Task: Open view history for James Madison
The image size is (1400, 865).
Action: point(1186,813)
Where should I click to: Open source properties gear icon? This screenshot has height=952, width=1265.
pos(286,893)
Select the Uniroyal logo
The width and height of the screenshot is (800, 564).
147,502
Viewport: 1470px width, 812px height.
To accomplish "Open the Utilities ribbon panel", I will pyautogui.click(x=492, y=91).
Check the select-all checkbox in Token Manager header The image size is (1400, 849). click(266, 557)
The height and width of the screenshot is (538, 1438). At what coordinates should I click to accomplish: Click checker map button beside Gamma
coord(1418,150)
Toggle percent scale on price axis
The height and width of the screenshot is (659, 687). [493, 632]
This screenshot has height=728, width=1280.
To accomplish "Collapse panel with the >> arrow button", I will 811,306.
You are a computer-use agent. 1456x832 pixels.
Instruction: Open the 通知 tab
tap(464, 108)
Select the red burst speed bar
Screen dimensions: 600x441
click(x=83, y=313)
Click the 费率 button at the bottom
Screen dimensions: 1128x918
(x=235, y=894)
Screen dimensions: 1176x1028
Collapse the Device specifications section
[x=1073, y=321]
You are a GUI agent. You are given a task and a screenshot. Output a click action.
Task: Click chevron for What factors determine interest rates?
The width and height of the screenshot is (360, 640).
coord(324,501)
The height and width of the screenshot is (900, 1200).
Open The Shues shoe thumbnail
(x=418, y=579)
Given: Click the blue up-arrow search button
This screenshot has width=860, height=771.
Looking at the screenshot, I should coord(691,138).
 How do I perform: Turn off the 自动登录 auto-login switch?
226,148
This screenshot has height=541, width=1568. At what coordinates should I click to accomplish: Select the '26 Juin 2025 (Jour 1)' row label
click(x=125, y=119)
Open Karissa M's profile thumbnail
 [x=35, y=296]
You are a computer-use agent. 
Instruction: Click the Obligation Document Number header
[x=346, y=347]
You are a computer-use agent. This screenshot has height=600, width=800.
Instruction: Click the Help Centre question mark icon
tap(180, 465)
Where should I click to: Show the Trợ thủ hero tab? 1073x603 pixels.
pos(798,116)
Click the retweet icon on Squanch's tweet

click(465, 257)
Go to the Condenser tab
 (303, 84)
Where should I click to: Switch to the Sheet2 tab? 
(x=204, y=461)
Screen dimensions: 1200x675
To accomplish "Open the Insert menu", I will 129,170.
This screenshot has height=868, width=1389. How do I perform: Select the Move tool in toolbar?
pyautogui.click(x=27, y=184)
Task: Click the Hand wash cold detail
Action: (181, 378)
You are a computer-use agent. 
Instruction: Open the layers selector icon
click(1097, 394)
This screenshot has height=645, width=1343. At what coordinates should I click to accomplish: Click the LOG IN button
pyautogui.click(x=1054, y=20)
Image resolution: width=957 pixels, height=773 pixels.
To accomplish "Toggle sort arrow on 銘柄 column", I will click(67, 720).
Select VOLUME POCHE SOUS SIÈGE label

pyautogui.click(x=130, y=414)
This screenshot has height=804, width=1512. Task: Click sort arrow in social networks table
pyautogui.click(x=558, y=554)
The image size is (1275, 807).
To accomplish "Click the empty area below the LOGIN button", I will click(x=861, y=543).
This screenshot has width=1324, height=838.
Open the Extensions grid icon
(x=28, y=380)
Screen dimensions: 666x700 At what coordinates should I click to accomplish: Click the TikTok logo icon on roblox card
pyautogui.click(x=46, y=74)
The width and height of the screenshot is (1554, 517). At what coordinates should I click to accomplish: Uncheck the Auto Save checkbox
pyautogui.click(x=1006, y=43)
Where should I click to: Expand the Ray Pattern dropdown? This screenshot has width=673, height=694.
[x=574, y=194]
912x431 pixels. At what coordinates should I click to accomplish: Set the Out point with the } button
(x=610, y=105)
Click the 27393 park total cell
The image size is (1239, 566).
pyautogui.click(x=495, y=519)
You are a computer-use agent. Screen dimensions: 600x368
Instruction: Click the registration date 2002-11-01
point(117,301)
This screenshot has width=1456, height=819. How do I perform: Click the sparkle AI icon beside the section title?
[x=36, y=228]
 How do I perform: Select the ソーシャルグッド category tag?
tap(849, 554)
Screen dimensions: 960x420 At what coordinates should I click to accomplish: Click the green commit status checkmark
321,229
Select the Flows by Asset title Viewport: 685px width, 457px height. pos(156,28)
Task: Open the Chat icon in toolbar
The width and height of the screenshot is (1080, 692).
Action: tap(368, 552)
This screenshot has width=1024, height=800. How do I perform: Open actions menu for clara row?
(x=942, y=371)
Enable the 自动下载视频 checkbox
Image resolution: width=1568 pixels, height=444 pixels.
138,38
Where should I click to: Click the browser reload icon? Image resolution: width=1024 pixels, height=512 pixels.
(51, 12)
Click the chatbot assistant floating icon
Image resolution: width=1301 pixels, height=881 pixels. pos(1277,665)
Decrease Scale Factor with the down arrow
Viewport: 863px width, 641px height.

**STATED PROBLEM:**
Return the material verbatim, beginning at the line that contains "Screen dimensions: 1200x675" and stopping after the line that contains "point(117,301)".

**EXERCISE ANSWER:**
Screen dimensions: 1200x675
To accomplish "Open the Insert menu", I will 129,170.
This screenshot has height=868, width=1389. How do I perform: Select the Move tool in toolbar?
pyautogui.click(x=27, y=184)
Task: Click the Hand wash cold detail
Action: (181, 378)
You are a computer-use agent. 
Instruction: Open the layers selector icon
click(1097, 394)
This screenshot has height=645, width=1343. At what coordinates should I click to accomplish: Click the LOG IN button
pyautogui.click(x=1054, y=20)
Image resolution: width=957 pixels, height=773 pixels.
To accomplish "Toggle sort arrow on 銘柄 column", I will click(67, 720).
Select VOLUME POCHE SOUS SIÈGE label

pyautogui.click(x=130, y=414)
This screenshot has height=804, width=1512. Task: Click sort arrow in social networks table
pyautogui.click(x=558, y=554)
The image size is (1275, 807).
To accomplish "Click the empty area below the LOGIN button", I will click(x=861, y=543).
This screenshot has width=1324, height=838.
Open the Extensions grid icon
(x=28, y=380)
Screen dimensions: 666x700 At what coordinates should I click to accomplish: Click the TikTok logo icon on roblox card
pyautogui.click(x=46, y=74)
The width and height of the screenshot is (1554, 517). At what coordinates should I click to accomplish: Uncheck the Auto Save checkbox
pyautogui.click(x=1006, y=43)
Where should I click to: Expand the Ray Pattern dropdown? This screenshot has width=673, height=694.
[x=574, y=194]
912x431 pixels. At what coordinates should I click to accomplish: Set the Out point with the } button
(x=610, y=105)
Click the 27393 park total cell
The image size is (1239, 566).
pyautogui.click(x=495, y=519)
You are a computer-use agent. Screen dimensions: 600x368
Instruction: Click the registration date 2002-11-01
point(117,301)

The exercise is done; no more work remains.